**To do**
Exclude every picture. Output verbatim the lines from the one containing "Screen dimensions: 760x640" to the end of the data.

**Extracted material**
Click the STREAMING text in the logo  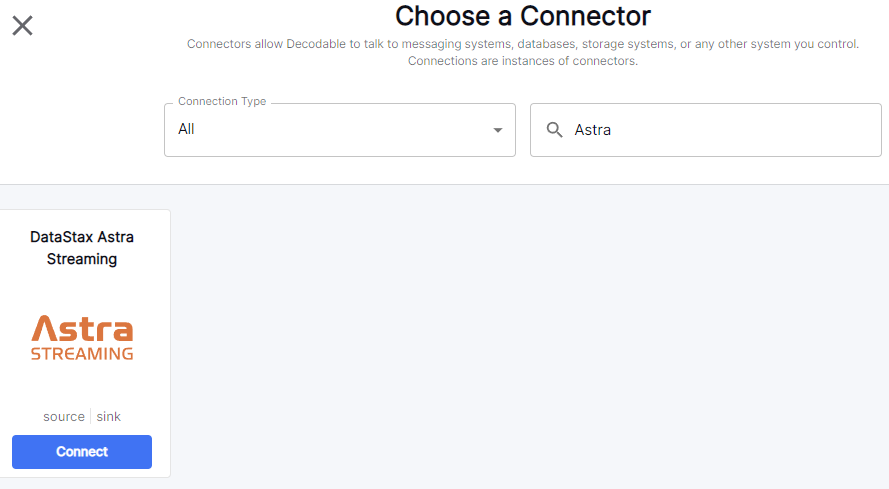point(82,354)
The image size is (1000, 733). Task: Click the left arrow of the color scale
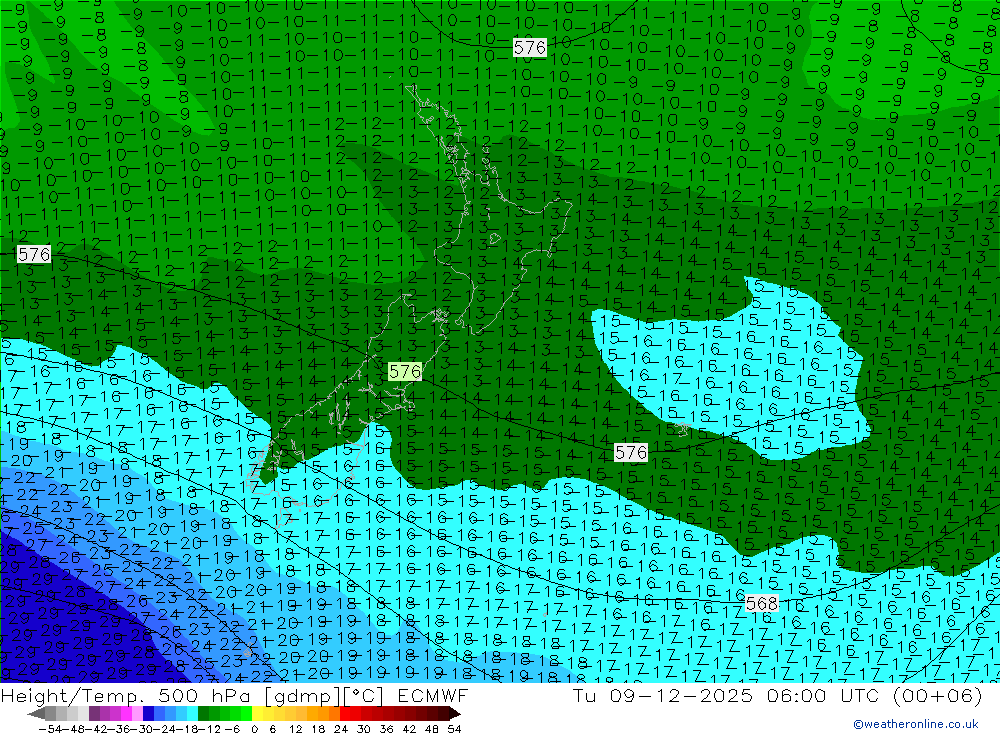click(36, 714)
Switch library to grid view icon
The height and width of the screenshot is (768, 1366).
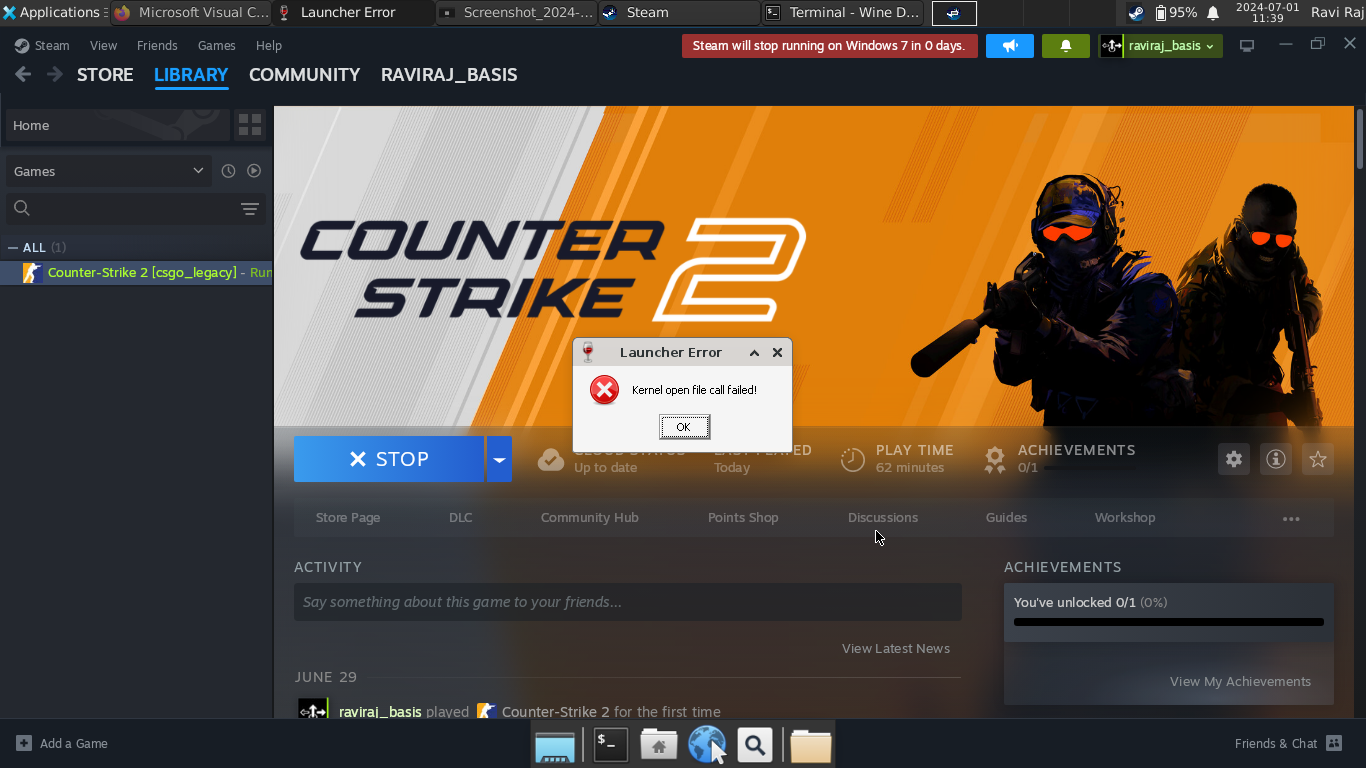(250, 125)

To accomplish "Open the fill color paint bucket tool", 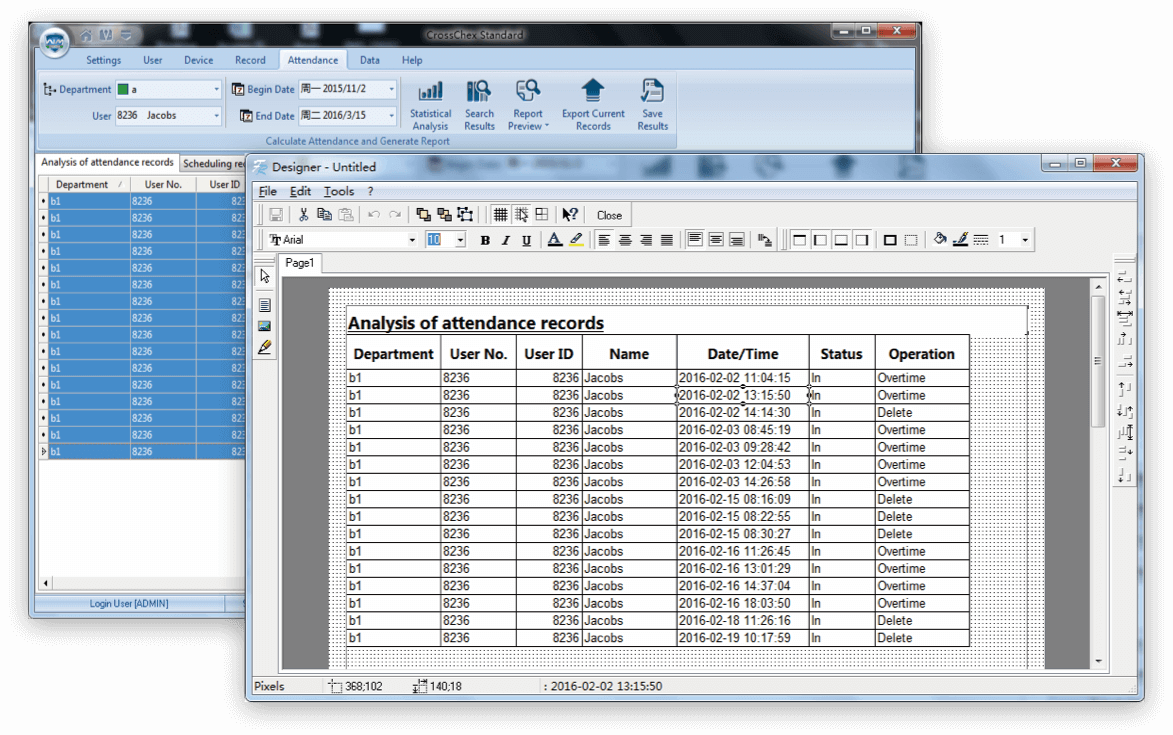I will click(940, 239).
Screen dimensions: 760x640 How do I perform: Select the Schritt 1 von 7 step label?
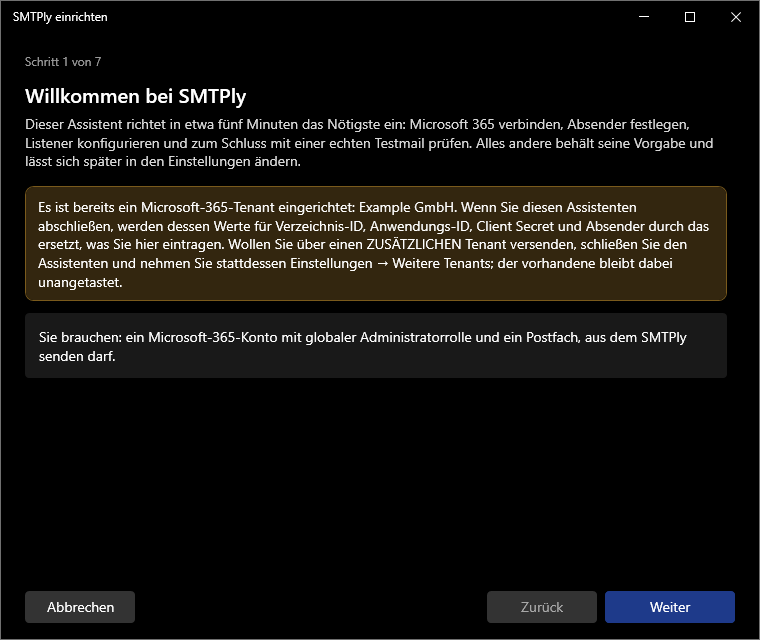(x=63, y=62)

**Response box**
Screen dimensions: 760x640 How do I perform: Select the Schritt 1 von 7 step label?
(x=63, y=62)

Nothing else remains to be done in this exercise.